Paul Shirtliff

Personal information
- Full name: Paul Robert Shirtliff
- Date of birth: 3 November 1962
- Place of birth: Hoyland, Barnsley, England
- Date of death: 13 September 2009 (aged 46)
- Place of death: Barnsley, England
- Position: Defender

Senior career*
- Years: Team / Apps / (Gls)
- 1980–1984: Sheffield Wednesday / 9 / (0)
- 1984–1985: Northampton Town / 29 / (0)
- 1985–1988: Frickley Athletic
- 1988–1992: Boston United / 153 / (1)
- 1992–1993: Dagenham & Redbridge / 33 / (0)
- 1993–1994: Gateshead / 15 / (0)

International career
- 1986–1993: England C / 15 / (0)

= Paul Shirtliff =

English footballer (1962–2009)

Paul Robert Shirtliff (3 November 1962 – 13 September 2009) was an English footballer who played as a defender in The Football League for Sheffield Wednesday and Northampton Town, but spent the majority of his career in non-league football. He was the younger brother of former Sheffield Wednesday defender Peter Shirtliff.

++++

- Task directions -
According to the Paul Shirtliff text, which club did he play for from 1988 to 1992?

- Dataset content -
++++

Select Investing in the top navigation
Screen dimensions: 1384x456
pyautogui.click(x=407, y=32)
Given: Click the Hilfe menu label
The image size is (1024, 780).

++++

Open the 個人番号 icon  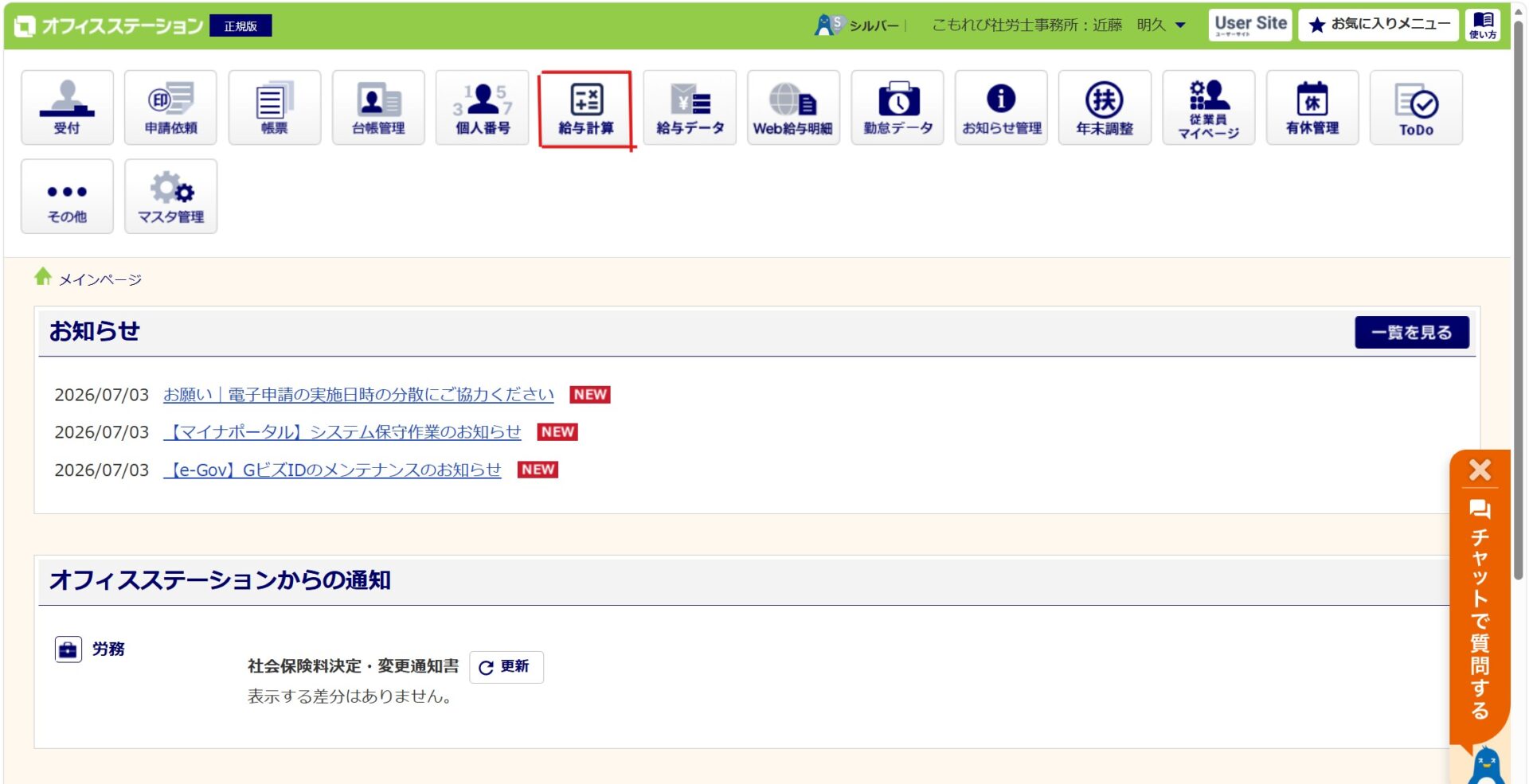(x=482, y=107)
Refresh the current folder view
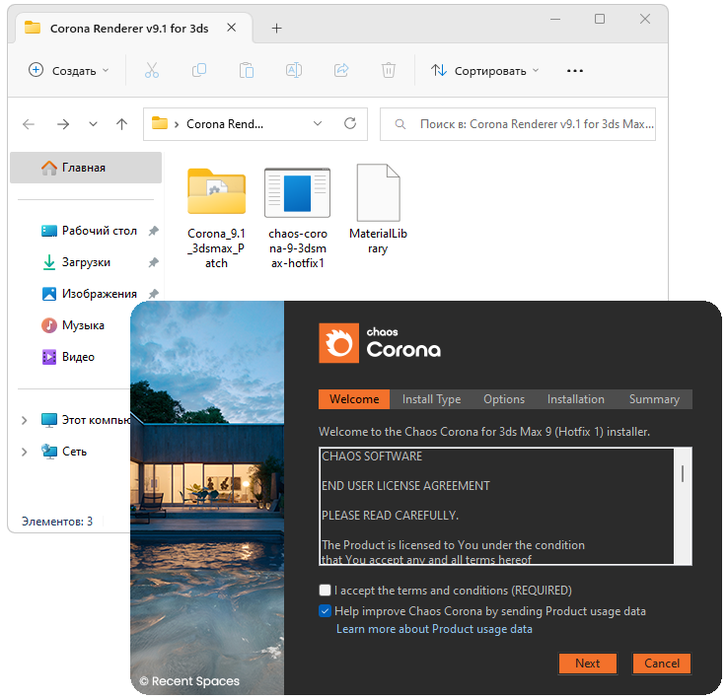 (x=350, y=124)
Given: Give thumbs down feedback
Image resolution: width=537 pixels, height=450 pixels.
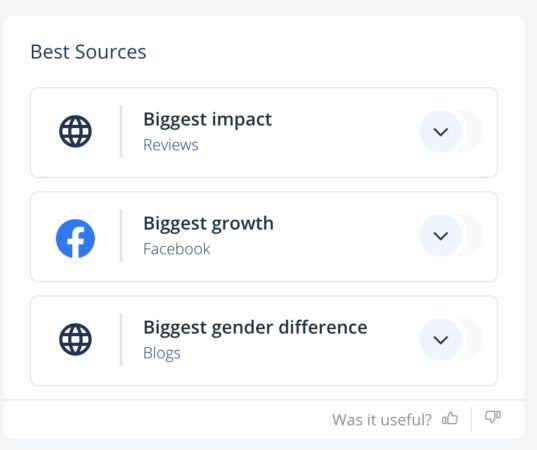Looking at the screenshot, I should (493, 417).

++++

- Response area -
Boston United